RHYS BOWEN: Guess what, Debs? My son also got engaged two weeks ago (I found out about it on Facebook while I was in Greece). As mother of the groom I guess I back off and wear beige (only I'm not going to do the latter) and they want my help finding an outdoor setting in the middle of "nature". Did you know that holding a wedding at a winery costs $8000 before you have anything to eat or drink? We're hoping to find a friend with a meadow or ranch willing to let us invade.

My own wedding was also simple in the extreme. We got married in Sydney, Australia. We had few friends and even fewer family connections. I had an uncle who walked me down the aisle and John had a very elderly cousin. So about 10 people in the church, but we did throw a big party for friends instead of a stag night. My one regret was that I love music and there was none at the ceremony.  I also made my outfit--ivory linen dress and matching coat--something I could wear on another occasion, ever practical. But I loved shopping for spectacular wedding dresses for my daughters, one raw silk with a train and embroidered with pearls. And I'm already looking forward to the upcoming wedding.

ROSEMARY HARRIS: I'm loving the pig roast in the field...

Only did it once. And that's still the plan. I didn't think I wanted a wedding with all hoopla but I guess I had one. We got married at the boathouse in Central Park. After deciding on that, my husband's wonderful assistant, Mariella, did much of the grunt work. (When they asked me if I wanted sprigs of rosemary tied to the napkins my eyes may have rolled back in my head.) Somewhere there's a wedding pic of us in a gondola on Central Park Lake.

I tried to stay sane with the details. I did the flowers myself with the help of the folks at Pound Ridge Nursery, woven baskets with plants and flowers - I planted the hydrangeas in the garden. Didn't have a photographer, did the disposable camera thing. Told my bridesmaids to just find a long dark blue dress that they liked and they'd be fine. I didn't even have my hair done - Bruce and I went to a Knicks playoff game that afternoon so there was no time. Luckily it didn't go into overtime or we might have been late.

Congrats, Debs and Rhys!

JULIA SPENCER-FLEMING: Congratulations, Debs and Rhys! And best wishes to the soon-to-be-newlyweds. I LOVE hearing all your wedding stories. Ross and I tied the knot on the front porch of my grandmother's Greek Revival house, with about forty family members and friends in attendance. It was a largely do-it-yourself wedding, which can be the best kind so long as you don't go crazy over details. ("Oh, no! I forgot twine for the hand-stamped rice-paper tags that go on the mason jar glasses!")

The wedding luncheon was served on dishes and linens that had been in the family for generations.
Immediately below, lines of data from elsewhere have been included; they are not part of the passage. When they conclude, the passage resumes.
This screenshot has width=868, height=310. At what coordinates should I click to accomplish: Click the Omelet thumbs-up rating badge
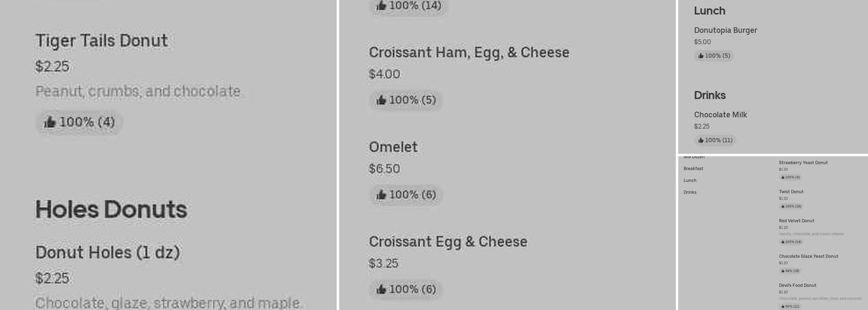coord(406,195)
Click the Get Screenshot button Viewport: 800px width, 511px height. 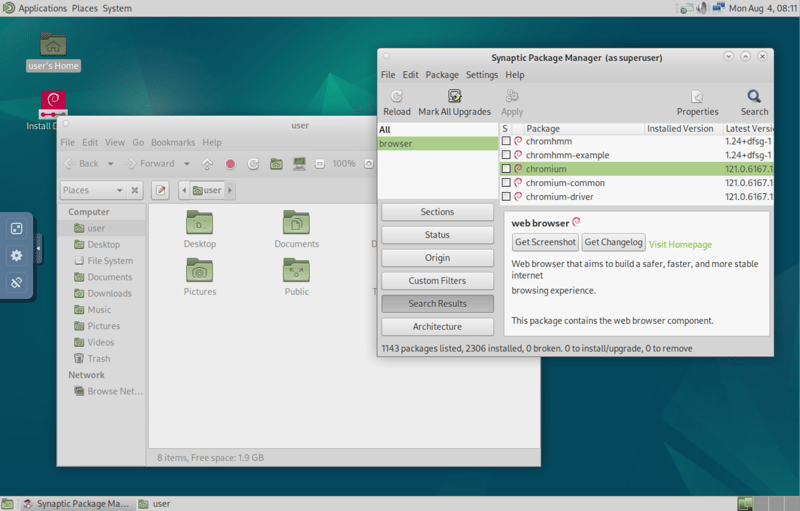545,243
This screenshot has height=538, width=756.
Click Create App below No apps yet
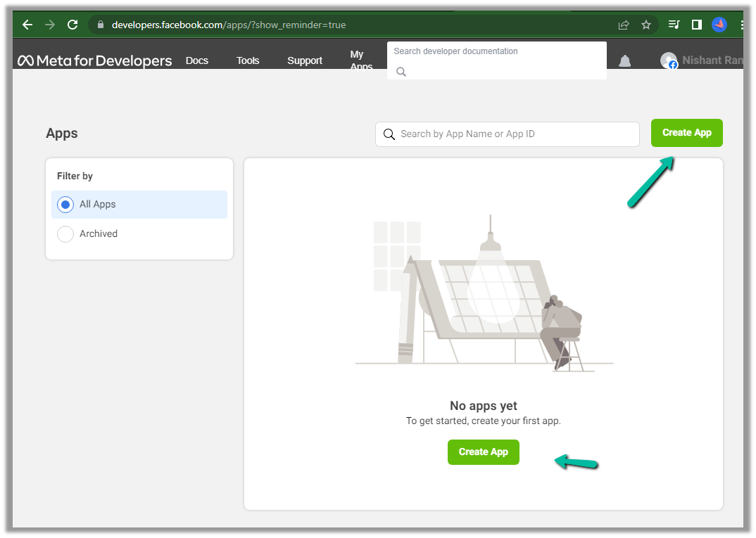[483, 452]
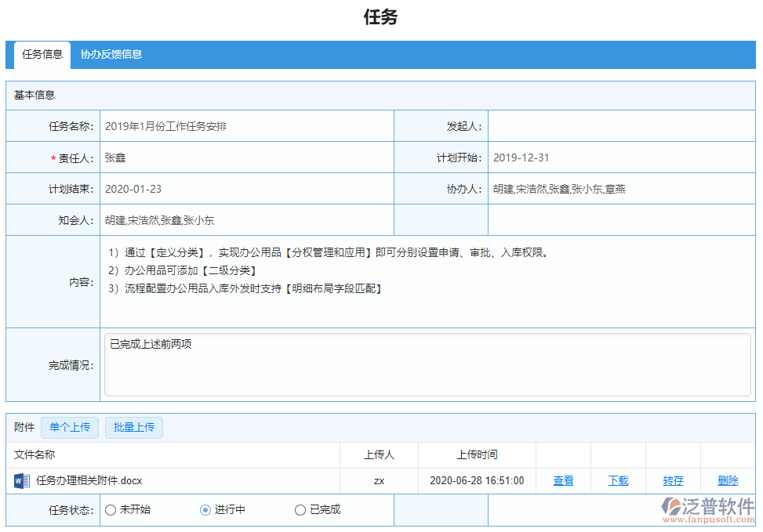Switch to the 任务信息 tab
763x532 pixels.
point(42,55)
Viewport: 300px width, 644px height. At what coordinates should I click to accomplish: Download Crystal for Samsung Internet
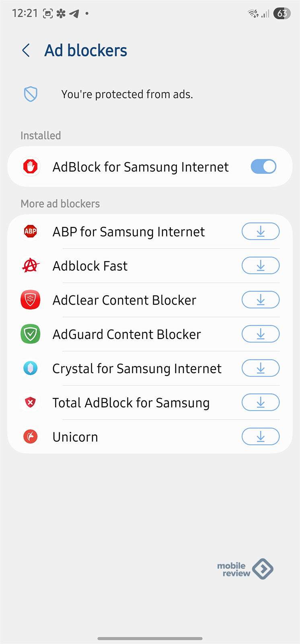(261, 368)
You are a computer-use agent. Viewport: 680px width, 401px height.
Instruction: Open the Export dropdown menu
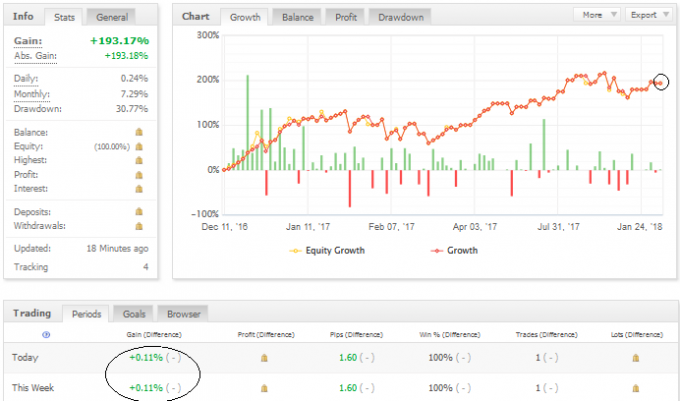click(x=648, y=15)
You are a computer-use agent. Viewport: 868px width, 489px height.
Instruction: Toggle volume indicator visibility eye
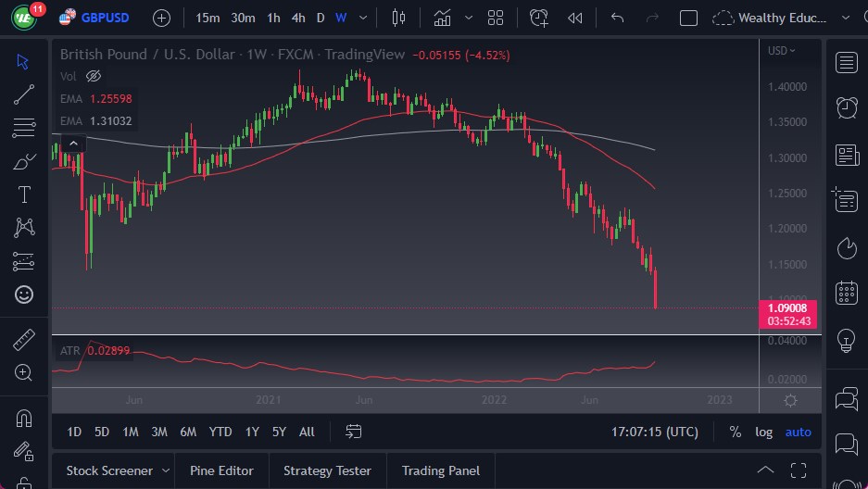[93, 76]
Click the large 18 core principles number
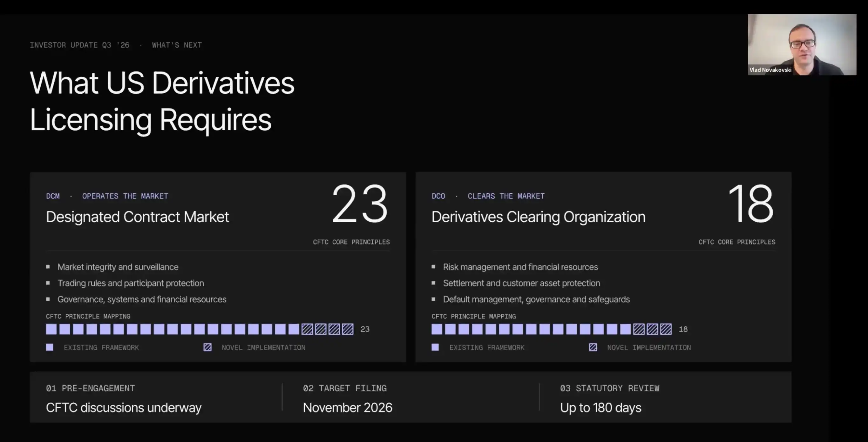 [x=751, y=204]
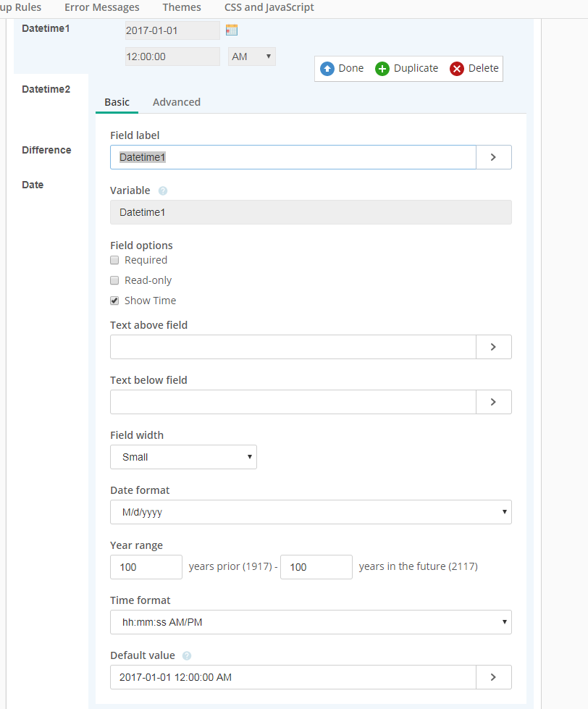Click arrow button beside Text above field
588x709 pixels.
(x=494, y=347)
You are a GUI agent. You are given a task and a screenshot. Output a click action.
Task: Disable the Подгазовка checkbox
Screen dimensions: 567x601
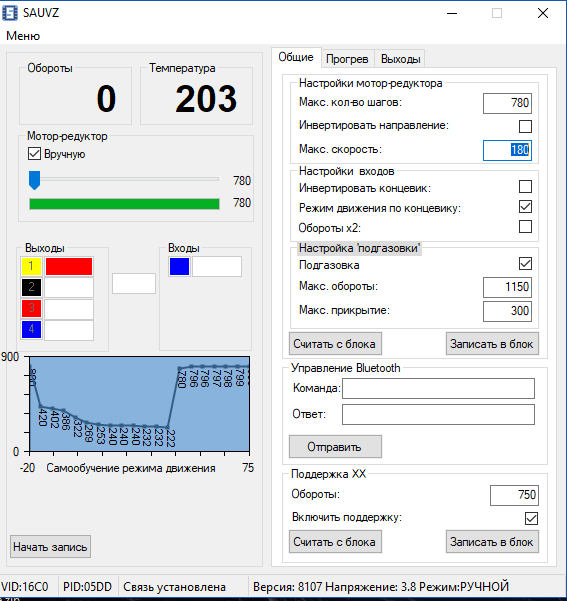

My mother, grandmother, aunt and a dear family friend made the buffet-style meal, and we splurged on all-the-champagne-you-can-drink for the guests. I got an expensive bouquet, but all the rest of the flowers were potted plants from the local nursery. I had a Princess Di knock-off dress (it was 1987) that I picked up at JC Penney's for an amazing price because it had all this horrible tatty lace on it. Took it to a seamstress and once she'd stripped off all that stuff it looked like a million bucks - and I don't care what my daughters think, I STILL love those poofy sleeves.

The most memorable part was LEAVING the wedding. My grandmother's house sits on a country highway, just where the village speed limit of 35 changes to 50. Ross and I left in a hail of rice, got into his zippy Mazda RX7 sports car, peeled out in a cloud of dust... and promptly got pulled over by a NY state trooper, who had seen the wedding party and assumed that the departing groom was OUI.

My entire family came running up the road to lend their support. I sat in the passenger seat, sobbing, while my brand-new husband performed the roadside sobriety test and my uncles took down the trooper's name, badge number, name of superior, etc. I thought for sure I'd be spending my wedding night bailing Ross out of the pokey. Thank God, it had been a record-breaking hot day, and he had been guzzling water, not champagne. The rest, as they say is history.

DEBS: Oh, such great stories! Huge congrats, Rhys, on your new daughter-in-law-to-be! And we've checked out the winery venues, and almost had heart failure at the price. Fortunately, a friend of my daughter's family has a ranch up in the country that they rent as a wedding venue, and it's FABULOUS! Maybe your son and his fiance should consider Texas???

And such great advice, my fellow REDS. I love Hank's, "Have a friend PRETEND to talk to you so you can just take a moment and capture it." I will do that, Hank, I promise, and hope my daughter will, too. 

Julia, you and Ross totally crack me up... Rhys, where's the picture of you and John? I'm sure you were stunning. Ro, will you come do Kayti's flowers?

And I did manage to find a few pics of my wedding. Wedding #2, that is. Wedding #1 took place in a very dour Scottish Presbyterian church, with a very dour minister. No photos allowed!  No fun allowed, either. Not a good start.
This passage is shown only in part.